[Opening Source data section]

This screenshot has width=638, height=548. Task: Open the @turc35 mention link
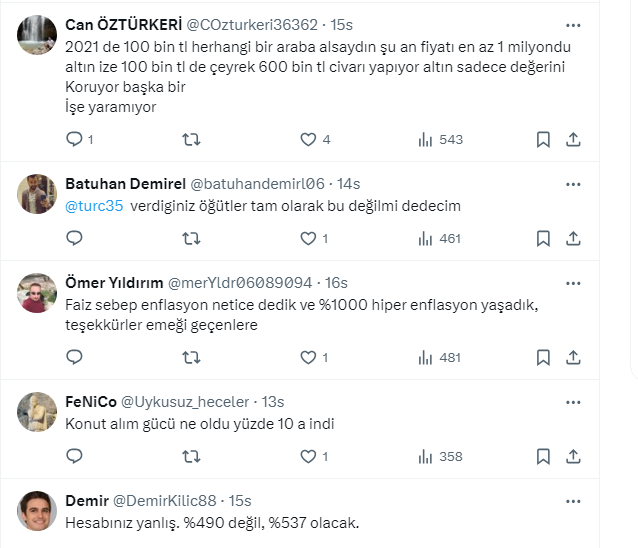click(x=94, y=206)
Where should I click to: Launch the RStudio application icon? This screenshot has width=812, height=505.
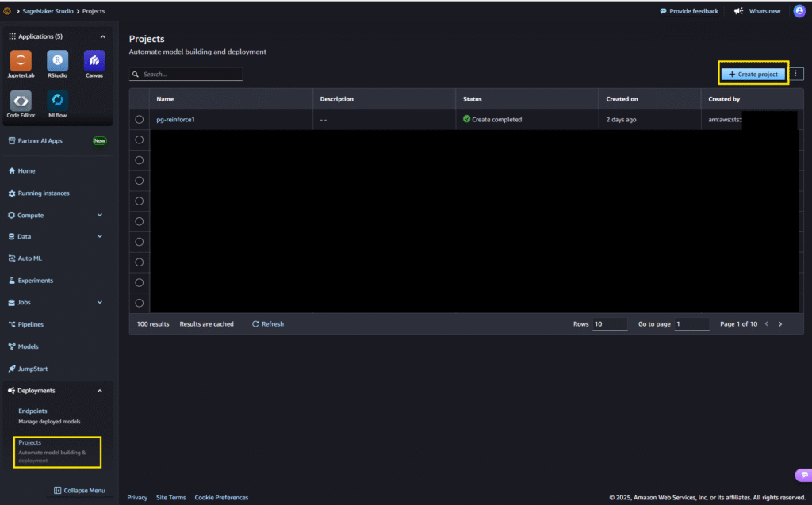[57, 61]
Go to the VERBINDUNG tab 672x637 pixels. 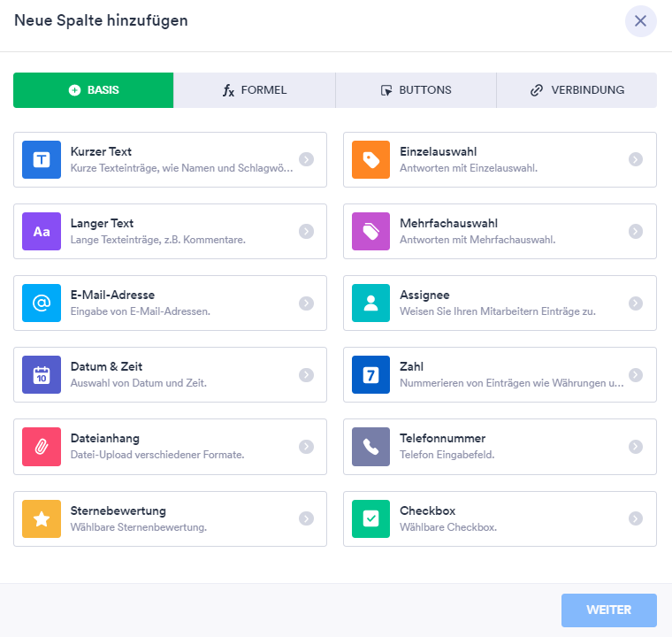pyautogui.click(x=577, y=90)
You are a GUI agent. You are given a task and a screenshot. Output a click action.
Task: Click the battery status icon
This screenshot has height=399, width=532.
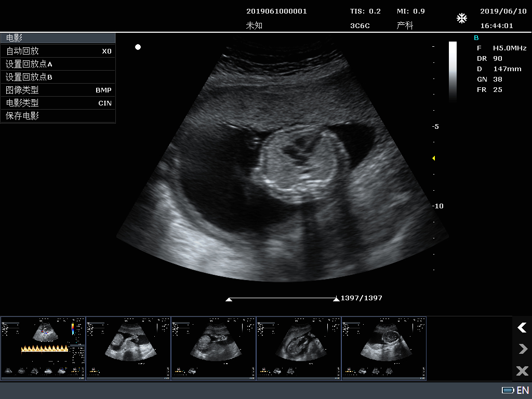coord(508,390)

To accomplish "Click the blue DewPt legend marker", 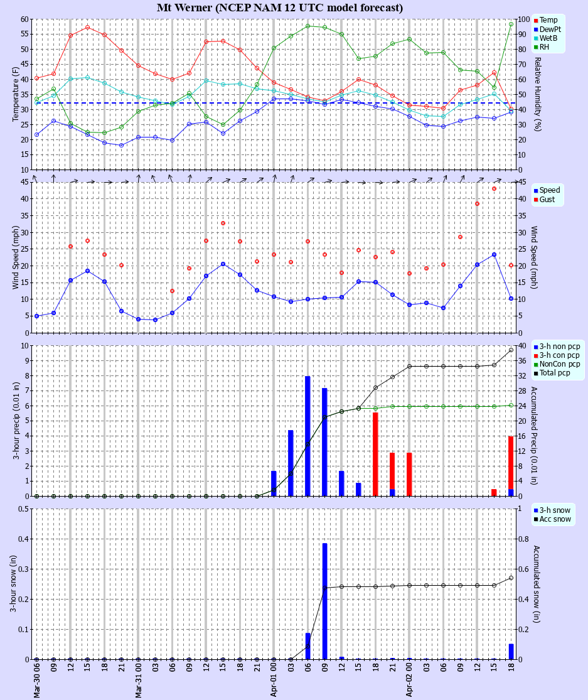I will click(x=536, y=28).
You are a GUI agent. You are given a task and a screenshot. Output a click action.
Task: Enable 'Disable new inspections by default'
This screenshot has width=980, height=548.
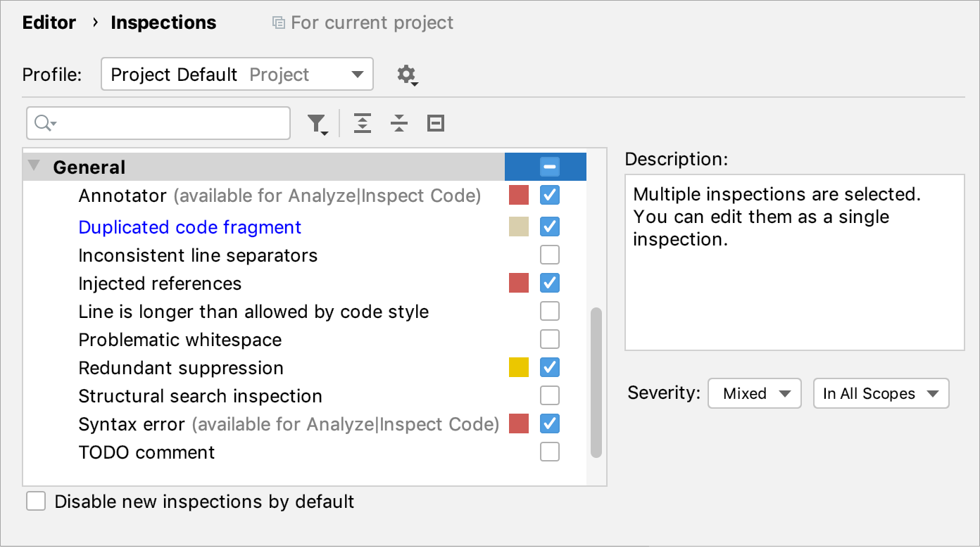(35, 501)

[Closing Source data section]

The problem:
Nothing but the lines from the one containing "Task: Enable 'Disable" through the end of the entries should be written out, exactly and without pictures.

Result for this exercise:
Task: Enable 'Disable new inspections by default'
This screenshot has width=980, height=548.
(35, 501)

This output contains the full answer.